Saturday, 14 December 2013

So India made being gay a no no. Again.

A mere three weeks left in India, and 9 weeks behind me. I've scoured the country pretty much from top to bottom, and my final weeks will be spent in Allepey scouring the backwaters of Kerala on a canoe, seeing the spice capital of India in Kochi and then relaxing on the beach in Goa for Christmas and New Year. India is a large and diverse country, full of good things and people, but has a lot to improve on in any aspects.

In 2009, a 148-year old an anti-homosexual law was overturned and as a result sex between gays was no longer a crime. And last Wednesday that law was overturned again essentially making being gay in India a punishable crime. The Muslim community have strong feelings on the issue, and India is a very conservative country. Gay rights have never existed in this country, and by the looks of it they won't exist for a very long time. Even before this law was overturned this week I did not go around India advertising my sexuality, but told people I felt comfortable around and felt wouldn't judge me for it. But now I don't know what to do. I am completely comfortable with my own sexuality and while I don't go around shouting it out for all the world to hear, I don't want to hide it either. It's a part of who I am, so why should I act as if that part of me doesn't exist. But now I don't know what to do here. If I talk to a local for more than the standard 5 minutes exchanging the usual pleasentries, I don't like to lie. I usually have several conversations with a person before I come out to them out here. And I know that not all of India is close minded and conservative, but I don't want to take the risk of telling someone I'm gay and then them not accepting it simply because it's the law. Usually it would not be a big deal, but I've had a hard 9 weeks in India emotionally. You can't imagine what it's like to travel to India as a solo female traveller before you come, but in all honesty it's tough. I'm constantly on my toes, thinking what is this guy's alterior motivation in holding a conversation with me, do I give him the benefit of the doubt? Am I giving him the wrong idea by being polite to him and thanking him and giving a friendly smile? Is what I'm wearing ok and modest enough?  I can't walk down streets without hearing compliments on my hair, tattoos or piercing at least once. And that gets tiring in the long run. And it all built up until I had an anxiety attack in Udaipur.

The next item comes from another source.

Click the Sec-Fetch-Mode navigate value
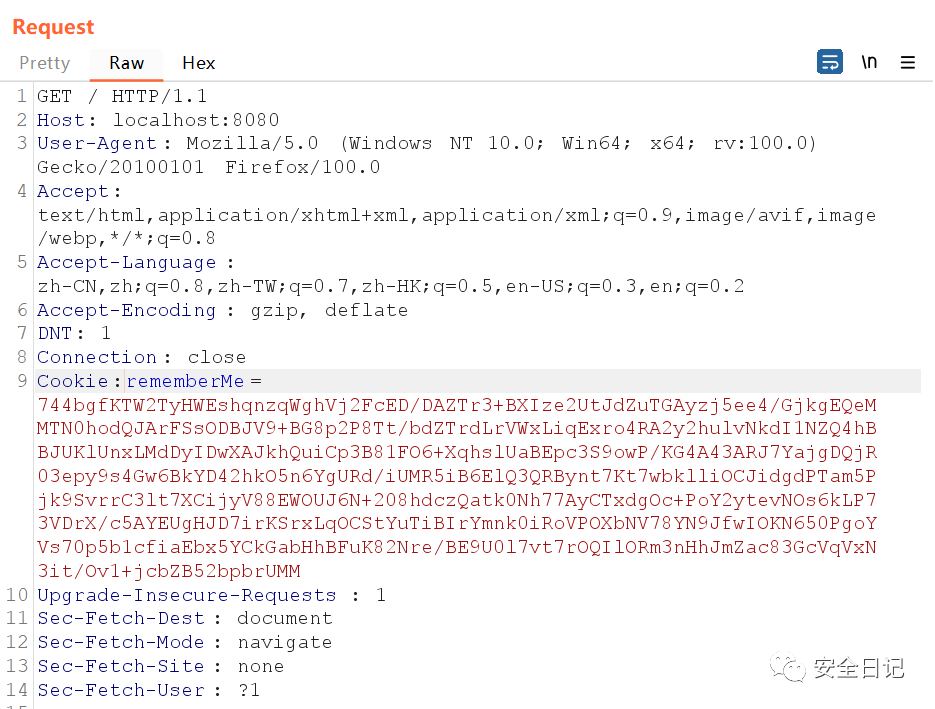 coord(284,642)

Hijras are a group of Indian people born male but who have feminine gender indentity, and generally most are transgendered, but some are gay, some are hermaphrodites and some are eunuchs.  In 1994 they were legally granted voting rights as a third sex. Hijras are very low in the Indian Caste system, and they have very low employment opprtunities, so most of their income comes from performing in ceremonies or working as prostitutes. I've seen a few walking around blessing people on the trains in Mumbai.

Now I know the situation in India is not unique, but it hit me hard just because I was in the country when it happened. And as I think what this feels for me, I can't even begin to fathom what this feels for the Indian sexual minorities. Having finally gained a level of freedom 3 years, it's now been taken from them. They have to hide the fact that they're in love, and acting upon their feelings could result in imprisonment. I cannot comprehend this. How the fuck can it be so wrong to be in love? Russia, are you listening? It's the year 2013. Get over it.